Table 2.
Case study | Imaging technology | Analysed samples (n) | Channels (n) | ROI (mm2) | Resolution (µm/pixel) | HPC platform | CPU time (h) | Elapsed real time (h) | RAM (GB) | Processes |
---|---|---|---|---|---|---|---|---|---|---|
1 (Fig. 2) | IMC | 6 | 28 | 1.00 | 1.00 | SGE | 00:20:41 | 00:06:10 | 4.1 |
Raw data processing Cell masking Single-cell quantification Pixel intensity comparison |
2 (Fig. 3) | IMC | 1 | 28 | 1.00 | 1.00 | SLURM | 00:06:25 | 00:05:30 | 4.2 |
Raw data processing Cell masking Unsupervised clustering Expression thresholding Homotypic cell distances |
3 (Fig. 4) | mIF | 1 | 7 | 5.45 | 0.50 | SLURM | 00:11:45 | 00:08:23 | 16.7 |
Thresholding and masking Expression thresholding Heterotypic cell distances |
4 (Fig. 5) | CODEX | 35 | 58 | 1.13 | 0.38 | SGE | 02:32:35 | 00:26:01 | 22.5 |
Expression thresholding Heterotypic cell distances |
For each case study, listed are the imaging technologies used to generate the tissue images, the number of samples and markers used, the size of the analysed region of interest (ROI), the resolution of the obtained images, the high-performance (HPC) platform and the computational resources employed to perform the analysis.

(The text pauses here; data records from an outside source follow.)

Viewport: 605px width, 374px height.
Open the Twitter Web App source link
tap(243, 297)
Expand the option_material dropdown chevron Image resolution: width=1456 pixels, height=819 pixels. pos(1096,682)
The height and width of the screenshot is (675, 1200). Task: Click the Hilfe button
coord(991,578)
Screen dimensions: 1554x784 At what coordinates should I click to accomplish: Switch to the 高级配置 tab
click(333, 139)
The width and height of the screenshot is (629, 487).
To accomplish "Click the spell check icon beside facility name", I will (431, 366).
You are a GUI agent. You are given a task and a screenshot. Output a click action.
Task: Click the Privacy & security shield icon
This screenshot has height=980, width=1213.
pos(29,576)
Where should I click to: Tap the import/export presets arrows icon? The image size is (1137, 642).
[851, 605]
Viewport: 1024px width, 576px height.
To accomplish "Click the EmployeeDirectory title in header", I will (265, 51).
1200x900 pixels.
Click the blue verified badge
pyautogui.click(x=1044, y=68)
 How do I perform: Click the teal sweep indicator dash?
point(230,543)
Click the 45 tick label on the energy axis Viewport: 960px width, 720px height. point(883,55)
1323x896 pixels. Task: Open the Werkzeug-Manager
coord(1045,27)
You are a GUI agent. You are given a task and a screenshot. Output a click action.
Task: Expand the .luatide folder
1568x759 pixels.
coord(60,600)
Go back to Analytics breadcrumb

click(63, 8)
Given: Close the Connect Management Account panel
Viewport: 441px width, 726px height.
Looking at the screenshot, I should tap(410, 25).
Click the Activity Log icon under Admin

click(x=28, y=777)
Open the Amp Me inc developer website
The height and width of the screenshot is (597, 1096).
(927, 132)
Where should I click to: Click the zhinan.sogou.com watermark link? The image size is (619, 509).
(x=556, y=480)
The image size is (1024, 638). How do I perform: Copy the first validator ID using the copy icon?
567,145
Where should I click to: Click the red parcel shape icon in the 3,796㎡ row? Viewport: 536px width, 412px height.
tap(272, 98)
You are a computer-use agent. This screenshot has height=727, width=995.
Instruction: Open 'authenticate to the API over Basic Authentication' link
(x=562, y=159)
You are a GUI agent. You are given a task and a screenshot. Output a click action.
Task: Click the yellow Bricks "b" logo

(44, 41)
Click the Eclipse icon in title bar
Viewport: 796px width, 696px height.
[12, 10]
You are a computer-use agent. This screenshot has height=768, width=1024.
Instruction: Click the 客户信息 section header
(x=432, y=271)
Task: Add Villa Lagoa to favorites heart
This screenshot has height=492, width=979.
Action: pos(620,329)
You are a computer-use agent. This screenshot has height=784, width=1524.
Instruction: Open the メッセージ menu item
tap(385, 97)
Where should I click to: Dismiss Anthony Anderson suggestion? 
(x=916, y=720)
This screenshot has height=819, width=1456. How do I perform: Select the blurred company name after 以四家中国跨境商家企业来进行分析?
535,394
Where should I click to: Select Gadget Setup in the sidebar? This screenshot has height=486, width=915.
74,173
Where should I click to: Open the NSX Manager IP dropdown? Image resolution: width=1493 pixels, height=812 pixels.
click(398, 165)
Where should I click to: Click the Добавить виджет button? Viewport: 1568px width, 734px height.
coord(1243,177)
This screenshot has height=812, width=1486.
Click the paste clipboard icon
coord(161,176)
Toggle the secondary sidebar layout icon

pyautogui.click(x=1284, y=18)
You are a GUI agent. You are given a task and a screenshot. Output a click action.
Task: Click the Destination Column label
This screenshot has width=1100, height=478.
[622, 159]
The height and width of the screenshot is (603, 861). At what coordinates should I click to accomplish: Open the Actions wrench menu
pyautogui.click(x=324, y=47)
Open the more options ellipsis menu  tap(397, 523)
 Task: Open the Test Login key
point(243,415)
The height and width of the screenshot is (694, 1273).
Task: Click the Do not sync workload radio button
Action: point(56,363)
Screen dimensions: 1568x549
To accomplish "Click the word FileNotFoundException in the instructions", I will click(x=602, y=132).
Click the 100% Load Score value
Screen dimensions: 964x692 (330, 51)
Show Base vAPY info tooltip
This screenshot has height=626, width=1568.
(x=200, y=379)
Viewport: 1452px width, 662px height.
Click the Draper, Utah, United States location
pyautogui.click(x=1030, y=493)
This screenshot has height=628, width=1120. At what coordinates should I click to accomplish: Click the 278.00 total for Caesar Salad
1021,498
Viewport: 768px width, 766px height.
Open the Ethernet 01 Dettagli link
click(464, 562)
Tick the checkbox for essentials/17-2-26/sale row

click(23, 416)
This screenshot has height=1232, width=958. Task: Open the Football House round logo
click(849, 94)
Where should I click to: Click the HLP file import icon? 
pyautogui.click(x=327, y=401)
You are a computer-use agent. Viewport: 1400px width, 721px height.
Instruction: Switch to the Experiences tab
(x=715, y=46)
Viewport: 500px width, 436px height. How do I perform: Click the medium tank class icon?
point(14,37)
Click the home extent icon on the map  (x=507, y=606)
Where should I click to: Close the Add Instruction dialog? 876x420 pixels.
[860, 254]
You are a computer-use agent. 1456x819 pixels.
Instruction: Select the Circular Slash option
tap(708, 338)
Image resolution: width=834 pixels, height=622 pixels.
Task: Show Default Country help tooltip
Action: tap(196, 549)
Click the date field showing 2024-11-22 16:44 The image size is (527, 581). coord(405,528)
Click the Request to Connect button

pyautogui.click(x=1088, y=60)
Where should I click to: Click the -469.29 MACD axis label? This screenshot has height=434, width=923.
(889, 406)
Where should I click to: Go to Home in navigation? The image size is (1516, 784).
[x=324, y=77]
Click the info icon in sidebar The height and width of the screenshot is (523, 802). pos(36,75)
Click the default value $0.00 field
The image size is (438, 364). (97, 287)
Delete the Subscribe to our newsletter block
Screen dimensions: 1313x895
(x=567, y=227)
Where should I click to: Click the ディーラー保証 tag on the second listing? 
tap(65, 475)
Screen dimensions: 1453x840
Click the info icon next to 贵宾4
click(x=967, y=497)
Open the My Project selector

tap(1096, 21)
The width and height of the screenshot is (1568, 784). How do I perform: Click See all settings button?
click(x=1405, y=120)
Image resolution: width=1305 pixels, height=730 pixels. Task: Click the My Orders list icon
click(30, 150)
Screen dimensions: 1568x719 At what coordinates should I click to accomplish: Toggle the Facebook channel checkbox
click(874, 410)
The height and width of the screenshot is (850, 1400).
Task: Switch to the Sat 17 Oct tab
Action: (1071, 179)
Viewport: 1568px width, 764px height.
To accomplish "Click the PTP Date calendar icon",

These include the central processing unit (CPU) time and the elapsed real time, as well as the maximum random access memory (RAM) memory used. Finally, the specific analytical processes performed in each case study are also listed (single-cell segmentation was performed in all of them).
SGE Sun Grid Engine, SLURM Simple Linux Utility for Resource Management.